Extracted data entries:
-*-

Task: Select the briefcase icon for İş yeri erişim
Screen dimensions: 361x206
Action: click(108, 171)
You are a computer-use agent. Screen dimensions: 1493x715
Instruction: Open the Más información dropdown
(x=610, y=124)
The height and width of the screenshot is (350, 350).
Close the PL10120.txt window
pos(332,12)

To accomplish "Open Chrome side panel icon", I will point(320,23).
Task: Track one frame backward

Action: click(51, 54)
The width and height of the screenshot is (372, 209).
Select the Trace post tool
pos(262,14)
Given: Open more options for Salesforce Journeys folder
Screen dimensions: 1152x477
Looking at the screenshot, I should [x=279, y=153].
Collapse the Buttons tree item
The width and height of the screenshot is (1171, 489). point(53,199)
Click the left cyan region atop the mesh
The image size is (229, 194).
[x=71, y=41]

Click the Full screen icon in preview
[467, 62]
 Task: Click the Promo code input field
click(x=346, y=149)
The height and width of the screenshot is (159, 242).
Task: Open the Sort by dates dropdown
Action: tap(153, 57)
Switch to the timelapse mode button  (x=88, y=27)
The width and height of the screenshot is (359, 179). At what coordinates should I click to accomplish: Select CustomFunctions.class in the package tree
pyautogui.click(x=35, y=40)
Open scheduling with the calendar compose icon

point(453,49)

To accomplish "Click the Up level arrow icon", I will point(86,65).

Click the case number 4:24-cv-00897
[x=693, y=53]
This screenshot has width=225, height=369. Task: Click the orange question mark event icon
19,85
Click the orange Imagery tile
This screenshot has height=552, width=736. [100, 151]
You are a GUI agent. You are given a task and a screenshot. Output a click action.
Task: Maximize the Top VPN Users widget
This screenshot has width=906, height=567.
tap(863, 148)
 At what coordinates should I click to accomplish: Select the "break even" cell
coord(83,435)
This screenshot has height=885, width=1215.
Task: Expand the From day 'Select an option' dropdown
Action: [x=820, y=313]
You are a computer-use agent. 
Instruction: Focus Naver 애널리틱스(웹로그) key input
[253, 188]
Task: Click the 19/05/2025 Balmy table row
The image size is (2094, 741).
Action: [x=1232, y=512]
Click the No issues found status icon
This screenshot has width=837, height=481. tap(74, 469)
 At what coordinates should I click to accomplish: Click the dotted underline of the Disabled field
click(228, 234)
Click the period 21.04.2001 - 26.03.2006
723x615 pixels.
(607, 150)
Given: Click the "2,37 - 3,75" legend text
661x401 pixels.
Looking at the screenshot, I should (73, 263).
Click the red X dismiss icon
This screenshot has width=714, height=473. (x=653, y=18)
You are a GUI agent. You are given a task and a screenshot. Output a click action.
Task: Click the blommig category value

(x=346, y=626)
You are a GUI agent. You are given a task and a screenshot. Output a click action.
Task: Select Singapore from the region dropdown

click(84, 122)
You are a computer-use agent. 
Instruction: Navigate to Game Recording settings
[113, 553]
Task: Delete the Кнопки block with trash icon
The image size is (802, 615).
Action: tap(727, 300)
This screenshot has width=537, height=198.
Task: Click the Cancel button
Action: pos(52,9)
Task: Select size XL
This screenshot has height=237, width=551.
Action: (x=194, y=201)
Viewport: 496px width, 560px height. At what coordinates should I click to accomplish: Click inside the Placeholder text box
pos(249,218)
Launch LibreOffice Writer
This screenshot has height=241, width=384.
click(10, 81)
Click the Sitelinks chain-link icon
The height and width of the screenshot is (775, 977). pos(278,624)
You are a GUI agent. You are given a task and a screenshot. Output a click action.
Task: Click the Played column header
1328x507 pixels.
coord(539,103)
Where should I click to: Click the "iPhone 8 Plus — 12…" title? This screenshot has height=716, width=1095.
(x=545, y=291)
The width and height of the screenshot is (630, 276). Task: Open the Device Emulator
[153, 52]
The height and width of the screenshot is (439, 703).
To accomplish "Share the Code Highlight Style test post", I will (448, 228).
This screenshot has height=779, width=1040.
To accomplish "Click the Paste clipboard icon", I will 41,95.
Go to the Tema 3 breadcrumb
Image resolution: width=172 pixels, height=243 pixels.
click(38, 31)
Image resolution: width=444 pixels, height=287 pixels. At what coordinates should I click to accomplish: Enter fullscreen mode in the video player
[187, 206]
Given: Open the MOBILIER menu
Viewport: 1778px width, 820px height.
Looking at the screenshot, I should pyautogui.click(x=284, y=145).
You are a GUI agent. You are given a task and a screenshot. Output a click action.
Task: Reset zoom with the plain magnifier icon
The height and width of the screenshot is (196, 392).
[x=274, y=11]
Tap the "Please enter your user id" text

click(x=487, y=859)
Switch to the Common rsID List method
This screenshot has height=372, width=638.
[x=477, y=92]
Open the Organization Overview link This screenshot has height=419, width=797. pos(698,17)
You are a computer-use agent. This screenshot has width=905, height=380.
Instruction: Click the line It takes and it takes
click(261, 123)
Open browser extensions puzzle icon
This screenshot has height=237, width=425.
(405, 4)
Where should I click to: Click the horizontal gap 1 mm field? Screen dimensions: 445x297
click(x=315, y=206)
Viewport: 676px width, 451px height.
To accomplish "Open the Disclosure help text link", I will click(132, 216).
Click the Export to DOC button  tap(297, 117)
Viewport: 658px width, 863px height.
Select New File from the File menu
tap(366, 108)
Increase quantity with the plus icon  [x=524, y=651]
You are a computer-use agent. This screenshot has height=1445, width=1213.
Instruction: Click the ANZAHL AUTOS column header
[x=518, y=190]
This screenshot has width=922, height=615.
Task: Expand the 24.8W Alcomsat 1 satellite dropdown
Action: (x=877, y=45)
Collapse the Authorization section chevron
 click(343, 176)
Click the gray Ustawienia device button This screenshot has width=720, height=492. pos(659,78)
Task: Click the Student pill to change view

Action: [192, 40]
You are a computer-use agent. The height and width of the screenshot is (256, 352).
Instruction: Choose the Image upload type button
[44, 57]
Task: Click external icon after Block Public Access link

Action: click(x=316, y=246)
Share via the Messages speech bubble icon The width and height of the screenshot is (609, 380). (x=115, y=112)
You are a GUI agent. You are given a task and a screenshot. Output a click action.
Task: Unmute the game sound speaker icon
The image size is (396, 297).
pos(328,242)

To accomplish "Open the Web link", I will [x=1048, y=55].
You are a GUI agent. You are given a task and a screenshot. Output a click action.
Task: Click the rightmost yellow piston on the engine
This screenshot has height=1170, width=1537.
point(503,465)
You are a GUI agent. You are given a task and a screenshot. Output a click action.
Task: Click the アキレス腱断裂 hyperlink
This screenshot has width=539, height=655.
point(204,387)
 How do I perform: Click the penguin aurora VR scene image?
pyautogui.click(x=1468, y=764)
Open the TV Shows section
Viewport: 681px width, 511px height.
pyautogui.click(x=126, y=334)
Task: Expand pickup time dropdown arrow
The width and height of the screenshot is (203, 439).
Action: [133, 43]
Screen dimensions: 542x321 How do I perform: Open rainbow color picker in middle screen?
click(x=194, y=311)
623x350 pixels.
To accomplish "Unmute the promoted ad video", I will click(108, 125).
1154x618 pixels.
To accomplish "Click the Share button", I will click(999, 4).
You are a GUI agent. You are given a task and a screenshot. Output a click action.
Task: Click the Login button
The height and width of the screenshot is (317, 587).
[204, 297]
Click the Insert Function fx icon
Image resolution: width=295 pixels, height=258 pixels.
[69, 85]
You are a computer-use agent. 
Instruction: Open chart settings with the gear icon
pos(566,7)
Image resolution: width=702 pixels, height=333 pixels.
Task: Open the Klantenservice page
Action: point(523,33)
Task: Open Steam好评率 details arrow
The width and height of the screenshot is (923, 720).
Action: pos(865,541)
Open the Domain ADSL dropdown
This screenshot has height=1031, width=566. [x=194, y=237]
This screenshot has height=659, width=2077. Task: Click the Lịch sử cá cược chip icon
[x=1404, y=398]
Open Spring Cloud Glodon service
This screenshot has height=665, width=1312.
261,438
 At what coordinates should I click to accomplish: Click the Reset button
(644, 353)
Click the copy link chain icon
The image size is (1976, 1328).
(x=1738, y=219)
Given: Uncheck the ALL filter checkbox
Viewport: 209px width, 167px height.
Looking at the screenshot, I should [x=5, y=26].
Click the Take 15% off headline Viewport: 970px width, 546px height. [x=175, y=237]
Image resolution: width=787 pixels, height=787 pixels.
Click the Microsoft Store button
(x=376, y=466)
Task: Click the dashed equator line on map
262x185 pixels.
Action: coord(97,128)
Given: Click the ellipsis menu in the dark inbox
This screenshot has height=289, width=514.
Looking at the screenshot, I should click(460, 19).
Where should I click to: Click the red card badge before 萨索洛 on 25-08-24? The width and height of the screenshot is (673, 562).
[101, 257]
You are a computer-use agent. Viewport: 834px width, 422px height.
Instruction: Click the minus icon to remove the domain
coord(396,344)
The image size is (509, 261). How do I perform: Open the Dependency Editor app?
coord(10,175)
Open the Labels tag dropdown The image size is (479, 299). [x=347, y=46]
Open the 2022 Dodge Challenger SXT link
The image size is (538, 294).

-*-

● **EXERCISE DIRECTIONS**
Copy out only the material from the line with "Open browser extensions puzzle icon" up to and including the line with "Click the gray", putting "Screen area" in place of "Viewport" every time it occurs. Leave everything else in those lines unchanged.

● **EXERCISE RESPONSE**
Open browser extensions puzzle icon
This screenshot has height=237, width=425.
(405, 4)
Where should I click to: Click the horizontal gap 1 mm field? Screen dimensions: 445x297
click(x=315, y=206)
Screen area: 676px width, 451px height.
To accomplish "Open the Disclosure help text link", I will click(132, 216).
Click the Export to DOC button  tap(297, 117)
Screen area: 658px width, 863px height.
Select New File from the File menu
tap(366, 108)
Increase quantity with the plus icon  [x=524, y=651]
You are a computer-use agent. This screenshot has height=1445, width=1213.
Instruction: Click the ANZAHL AUTOS column header
[x=518, y=190]
This screenshot has width=922, height=615.
Task: Expand the 24.8W Alcomsat 1 satellite dropdown
Action: (x=877, y=45)
Collapse the Authorization section chevron
 click(343, 176)
Click the gray Ustawienia device button This screenshot has width=720, height=492. pos(659,78)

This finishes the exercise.